» **Description of the task**:
The lines from the beginning of the records below through the one holding "The image size is (276, 205)." are to be copied exactly; leave the pictures out.

» **Data under study**:
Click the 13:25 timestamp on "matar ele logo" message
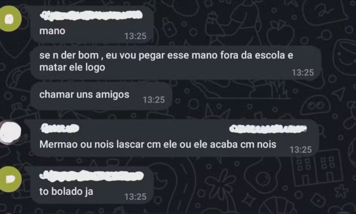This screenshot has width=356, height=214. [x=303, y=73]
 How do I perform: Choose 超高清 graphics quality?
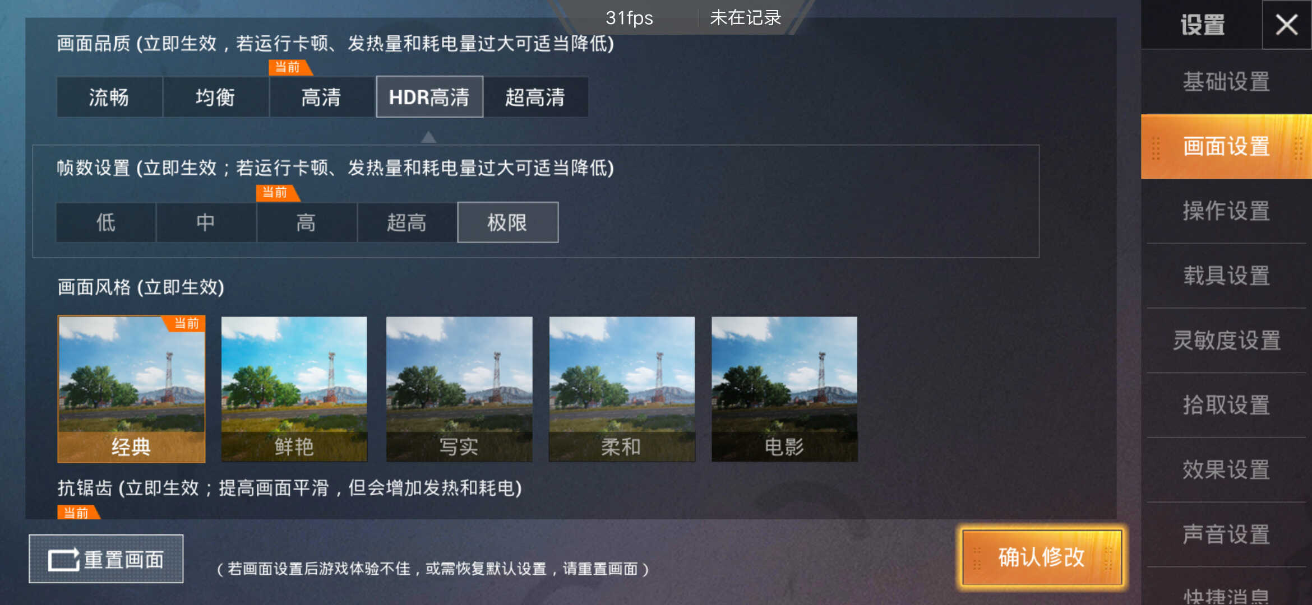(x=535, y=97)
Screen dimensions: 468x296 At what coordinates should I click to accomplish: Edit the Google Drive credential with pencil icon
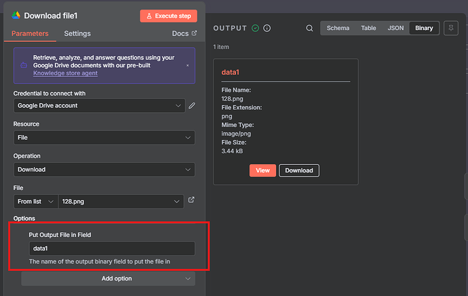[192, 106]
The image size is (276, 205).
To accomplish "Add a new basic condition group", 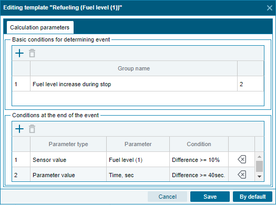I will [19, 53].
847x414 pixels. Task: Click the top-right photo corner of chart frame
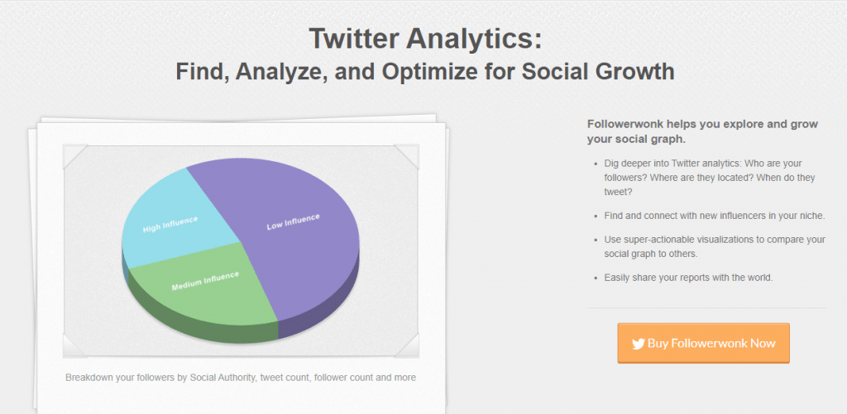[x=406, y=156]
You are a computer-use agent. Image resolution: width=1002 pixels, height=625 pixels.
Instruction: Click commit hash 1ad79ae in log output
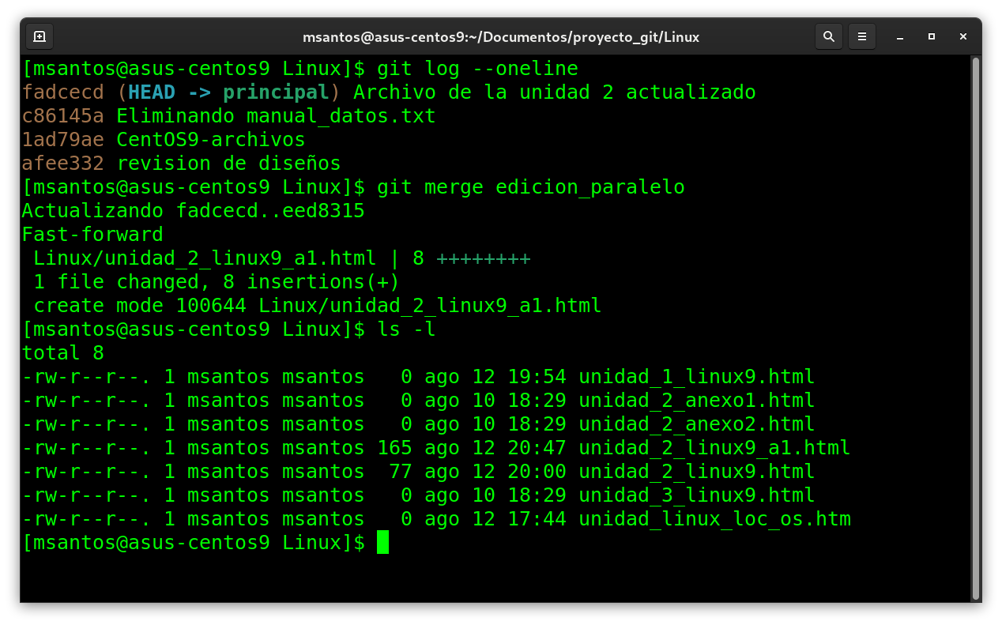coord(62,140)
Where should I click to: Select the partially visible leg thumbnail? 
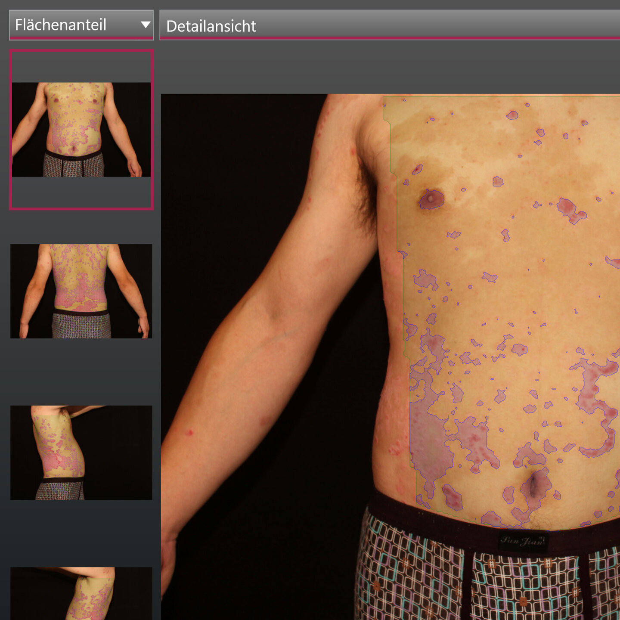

» **Task answer**:
Click the 13:25 timestamp on "matar ele logo" message
This screenshot has width=356, height=214. [x=303, y=73]
 How do I perform: Choose 超高清 graphics quality?
(x=535, y=97)
Screen dimensions: 468x296 At what coordinates should I click to accomplish: Edit the Google Drive credential with pencil icon
[192, 106]
The image size is (276, 205).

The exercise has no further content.